• _Stated exercise 1_: Retype part of the forum thread about Cradlegrave below, starting at the words "Cradlegrave's been a" and ending after "hope it is!".
• _Stated exercise 2_: Write the next part of the forum thread about Cradlegrave below, picking up after its last sentence.

• _Passage shown_:
The ending to Cradlegrave, though more understated than I expected, is just right for the story. Who expected a happy ending? Not me.
I was creeped out last week by the superglue thing, then this week - heavy irony - it turns out to be a blessing, as DXB says. The scene of Mary's death/childhood is very sad, too. A sympathetic monster. Wow.
I notice that what Mary is hasn't really been explained, unless I'm missing something. Oddly, I don't seem to mind.
Cradlegrave's been a real gem. Ten out of ten to everyone involved.

As for the rest, I can't find a flaw. The Dredd story is great fun and paced just right, while SinDex is stuffed full of good ideas, as is Defoe, which I just can't get enough of.

Finally, I've loved The Red Seas for years now and I was fascinated to read all about these 12 (really 13) parallel worlds. What the hell went on behind the 13th door? Who's through it? There's enough material here, and in uncompleted past storylines, to keep this amazing story going for years, which is fine by me.

It was fun looking carefully at the Brotherhood types. Is that the Invisibles' Mister Six there? I hope it is!
Also, there's a brain in a tank, wearing a Tom Baker hat a scarf. Hee hee!

As if this isn't enough, Tharg gets us tumescent with a Dredd epic to come!
More, more, more!

- Trout

DavidXBrunt

That brain in a tank is likely to be George Sewell, Victorian time-traveller and three time Dredd opponant.

Dark Jimbo

#9
Best prog of the year? I think so, and I don't say such things lightly.

A decent enough Dredd, flawless outings for Cradlegrave and Defoe and two strips that I thought I'd lost interest in some years ago managing to surprise me by being fun, imaginative and fresh enough to reignite my interest - only a rather so-so cover let the package down.

I'm surprised that the ultimate lack of explanation in Cradlegrave didn't annoy me. I wanted to know what had infested Mary, how it had started and when, etc etc - and in a sense I still do - but at the same time, we didn't really need to know. The ending was nearly perfect as it was - especially as it tied up one of the best self-contained thrills in years. No sequel please, let it stand as it is, unanswered questions and all.
@jamesfeistdraws

Keef Monkey

My favorite thing about Cradlegrave was that with it being set during a sticky heatwave, the writing captured that perfectly. Every time I got to that part of the prog over the last few weeks I've genuinely felt a bit queasy, because Smith showed a real power with words and the horrible humidity just oozed all over you reading it.

Brilliant story and easily one of the most memorable things Tharg's printed in years. Want to say a lot more but I'd just end up gushing. Gushing horrible grannymilk probably.

Tjm86

Quote from: Dark Jimbo on 11 July, 2009, 04:57:44 PM

I'm surprised that the ultimate lack of explanation in Cradlegrave didn't annoy me. I wanted to know what had infested Mary, how it had started and when, etc etc - and in a sense I still do - but at the same time, we didn't really need to know. The ending was nearly perfect as it was - especially as it tied up one of the best self-contained thrills in years. No sequel please, let it stand as it is, unanswered questions and all.

• _Dataset section_:
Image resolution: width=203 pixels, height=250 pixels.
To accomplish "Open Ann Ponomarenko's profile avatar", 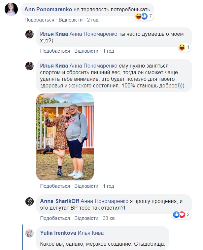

• _Reply 1_:
Cradlegrave's been a real gem. Ten out of ten to everyone involved.

As for the rest, I can't find a flaw. The Dredd story is great fun and paced just right, while SinDex is stuffed full of good ideas, as is Defoe, which I just can't get enough of.

Finally, I've loved The Red Seas for years now and I was fascinated to read all about these 12 (really 13) parallel worlds. What the hell went on behind the 13th door? Who's through it? There's enough material here, and in uncompleted past storylines, to keep this amazing story going for years, which is fine by me.

It was fun looking carefully at the Brotherhood types. Is that the Invisibles' Mister Six there? I hope it is!

• _Reply 2_:
On the first reading of this conclusion I felt a bit cheated but having sat down and reread it from start to finish I have to agree completely.  For me this has to be the perfect horror story.  The slow simmering pressure, the growing sense of unease at the actions of the characters, the hinted at actions that are never fully revealed.  This puts me in mind of the original Alien, all tension derived from what we don't see as much as what we do.  Disturbing!

Colin YNWA

Quote from: Colin_YNWA on 11 July, 2009, 10:39:20 AM
That last page did that remind anybody else of John Tomlinson?


Arh now normally my rushed posting and poor spelling and grammar mean that I can't get too hung up correcting embarrassing errors in my posts BUT in this case its so wrong I feel I have to. I meant John Hicklenton NOT Tomlinson.

So what I was actually saying was did anybody else find that the art on the last page of Dredd this week reminded them of John Hicklenton?

Lets put it down to having a thrillpower overload cos the end of Cradlegrave was so good and move on shall we...

I, Cosh

#13
I doff my cap to the fine, upstanding posties of our great nations. There were marvellous scenes as I opened my front door with a sense of rising dread only to find a pristine Prog envelope lying in the hall.

Being a master of self-control, I always read my Prog from front to back, even squinting at Damage Report before turning to Dredd. I can't even remember being tempted to break this habit before today, but I resisted.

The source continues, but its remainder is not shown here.